Many non-Christians believe that the soul is immortal. Even people of no particular religion admit they have an instinctive belief in the afterlife. There is something fundamentally human about this. Something in us knows that death is not the end.
But Christian faith is more demanding than that.
Christian faith reveals much more and demands much more.
Christians believe not only in the survival of the soul, but also in the resurrection of the body. We believe that humans are creatures composed of body and soul. These elements are separated at death; the soul is sundered from the body, and so human life cannot continue. But the day will come when soul and body are reunited — and life begins again.
Our creeds speak of this with greater precision. If we were to recite them in their original Greek we would say that we believe in the resurrection, not simply “of the body,” but “of the FLESH.” The Greek word for flesh (sarx) was evocative. It could be used to describe the meat hanging in a butcher’s shop.
In the creed it means the meat that hangs on our bones. Back in 1274 the Council of Lyons stated clearly: “We believe in the true resurrection of this flesh that we now possess.” This flesh will rise. It won’t be something else, or somebody else’s. It will be this flesh, and we will love it as our own.

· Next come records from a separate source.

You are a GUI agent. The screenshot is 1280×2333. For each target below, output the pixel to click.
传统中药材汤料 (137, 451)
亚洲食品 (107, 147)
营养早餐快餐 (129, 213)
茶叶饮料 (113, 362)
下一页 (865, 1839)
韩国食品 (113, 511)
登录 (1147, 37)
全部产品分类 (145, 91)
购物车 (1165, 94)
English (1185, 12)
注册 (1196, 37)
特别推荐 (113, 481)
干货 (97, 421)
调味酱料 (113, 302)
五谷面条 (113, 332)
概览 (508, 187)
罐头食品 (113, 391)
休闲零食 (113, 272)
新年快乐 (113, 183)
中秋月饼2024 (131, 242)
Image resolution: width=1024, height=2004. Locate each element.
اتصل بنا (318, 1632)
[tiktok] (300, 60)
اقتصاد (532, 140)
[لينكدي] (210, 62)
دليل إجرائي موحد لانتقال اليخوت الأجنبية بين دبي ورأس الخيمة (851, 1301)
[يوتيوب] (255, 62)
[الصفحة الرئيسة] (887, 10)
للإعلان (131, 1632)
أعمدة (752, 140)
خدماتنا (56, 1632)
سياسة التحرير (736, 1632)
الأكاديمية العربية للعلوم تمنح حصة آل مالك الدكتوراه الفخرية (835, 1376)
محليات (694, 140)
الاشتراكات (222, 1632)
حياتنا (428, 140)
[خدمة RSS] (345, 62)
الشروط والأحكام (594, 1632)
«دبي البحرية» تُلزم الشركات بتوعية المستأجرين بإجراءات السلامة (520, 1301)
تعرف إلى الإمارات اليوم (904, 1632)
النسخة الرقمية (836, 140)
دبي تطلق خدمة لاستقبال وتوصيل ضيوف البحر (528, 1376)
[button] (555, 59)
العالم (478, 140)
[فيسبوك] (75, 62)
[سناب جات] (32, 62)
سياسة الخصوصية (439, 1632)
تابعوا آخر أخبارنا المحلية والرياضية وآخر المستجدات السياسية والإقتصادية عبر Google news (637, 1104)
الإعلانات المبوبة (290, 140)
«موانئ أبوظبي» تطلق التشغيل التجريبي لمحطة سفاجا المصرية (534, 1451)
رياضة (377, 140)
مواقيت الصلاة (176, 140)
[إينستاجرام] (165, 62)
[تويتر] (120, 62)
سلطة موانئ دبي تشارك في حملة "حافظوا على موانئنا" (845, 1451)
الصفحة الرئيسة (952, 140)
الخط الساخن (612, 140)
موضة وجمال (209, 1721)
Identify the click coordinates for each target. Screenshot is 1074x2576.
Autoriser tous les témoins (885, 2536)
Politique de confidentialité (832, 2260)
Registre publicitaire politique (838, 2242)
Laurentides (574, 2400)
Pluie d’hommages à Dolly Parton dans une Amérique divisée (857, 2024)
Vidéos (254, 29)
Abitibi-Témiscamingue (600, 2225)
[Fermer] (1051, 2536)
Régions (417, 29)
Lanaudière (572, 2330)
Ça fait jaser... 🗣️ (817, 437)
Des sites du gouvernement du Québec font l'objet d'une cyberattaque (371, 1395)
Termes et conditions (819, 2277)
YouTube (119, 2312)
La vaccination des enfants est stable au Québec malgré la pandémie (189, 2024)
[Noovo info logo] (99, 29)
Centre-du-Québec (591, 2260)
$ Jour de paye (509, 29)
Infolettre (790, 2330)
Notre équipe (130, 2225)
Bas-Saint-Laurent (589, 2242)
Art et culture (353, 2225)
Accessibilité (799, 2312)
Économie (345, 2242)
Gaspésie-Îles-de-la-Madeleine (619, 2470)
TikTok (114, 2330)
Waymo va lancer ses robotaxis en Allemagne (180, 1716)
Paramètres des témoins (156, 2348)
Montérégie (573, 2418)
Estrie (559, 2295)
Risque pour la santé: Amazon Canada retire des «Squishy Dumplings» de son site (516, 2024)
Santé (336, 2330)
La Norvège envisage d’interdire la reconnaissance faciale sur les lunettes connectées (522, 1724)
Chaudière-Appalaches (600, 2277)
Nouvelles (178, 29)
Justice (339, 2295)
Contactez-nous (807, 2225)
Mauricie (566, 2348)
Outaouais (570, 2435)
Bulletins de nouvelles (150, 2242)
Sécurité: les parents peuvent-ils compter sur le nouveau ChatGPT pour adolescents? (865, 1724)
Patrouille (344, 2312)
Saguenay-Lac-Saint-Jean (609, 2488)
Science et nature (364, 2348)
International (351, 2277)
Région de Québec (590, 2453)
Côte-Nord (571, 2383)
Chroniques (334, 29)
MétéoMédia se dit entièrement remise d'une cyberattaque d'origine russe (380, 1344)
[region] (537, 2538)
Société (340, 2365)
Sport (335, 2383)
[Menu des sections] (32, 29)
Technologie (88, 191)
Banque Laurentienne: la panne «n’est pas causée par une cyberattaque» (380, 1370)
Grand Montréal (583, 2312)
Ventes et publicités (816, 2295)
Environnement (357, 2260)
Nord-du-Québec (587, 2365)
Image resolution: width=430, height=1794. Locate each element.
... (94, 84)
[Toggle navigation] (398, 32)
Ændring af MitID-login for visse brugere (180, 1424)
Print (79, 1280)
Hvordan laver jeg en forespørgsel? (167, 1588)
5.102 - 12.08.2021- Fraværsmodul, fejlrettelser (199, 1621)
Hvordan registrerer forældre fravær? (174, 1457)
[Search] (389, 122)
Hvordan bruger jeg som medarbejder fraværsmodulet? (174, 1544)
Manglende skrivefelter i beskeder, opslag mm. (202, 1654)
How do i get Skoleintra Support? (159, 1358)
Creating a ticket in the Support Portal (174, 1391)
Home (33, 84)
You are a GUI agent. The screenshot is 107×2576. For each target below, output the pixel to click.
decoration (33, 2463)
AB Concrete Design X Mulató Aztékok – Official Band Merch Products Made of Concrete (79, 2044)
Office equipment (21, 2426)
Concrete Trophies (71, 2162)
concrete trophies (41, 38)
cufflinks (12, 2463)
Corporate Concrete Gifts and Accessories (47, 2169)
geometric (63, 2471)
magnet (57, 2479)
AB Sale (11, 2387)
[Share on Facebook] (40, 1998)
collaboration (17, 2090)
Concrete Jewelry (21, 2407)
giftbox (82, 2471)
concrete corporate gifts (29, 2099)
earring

When Jesus rose again, he rose in the body his mother had birthed — the body that had been crucified. He still had his wounds (see John 20:27), but they no longer hobbled him. Christian poets say that he wore his scars like jewels — like trophies of victory.
“The flesh is the hinge of salvation.” So said one of the early Christians. And our Catechism insists on the point: “We believe in God who is creator of the flesh; we believe in the Word made flesh in order to redeem the flesh; we believe in the resurrection of the flesh, the fulfillment of both the creation and the redemption of the flesh” (no. 1015).
On the last day we will rise again with our bodies, now glorified.
We believe not just in the survival of the soul, but in the resurrection of the body. We were created to live forever and find peace and satisfaction in a way that is fully human — in both flesh and spirit. We were made for this, and nothing else will do.
The promise of Easter is the promise of such a resolution in life, such fulfillment in God’s presence forever.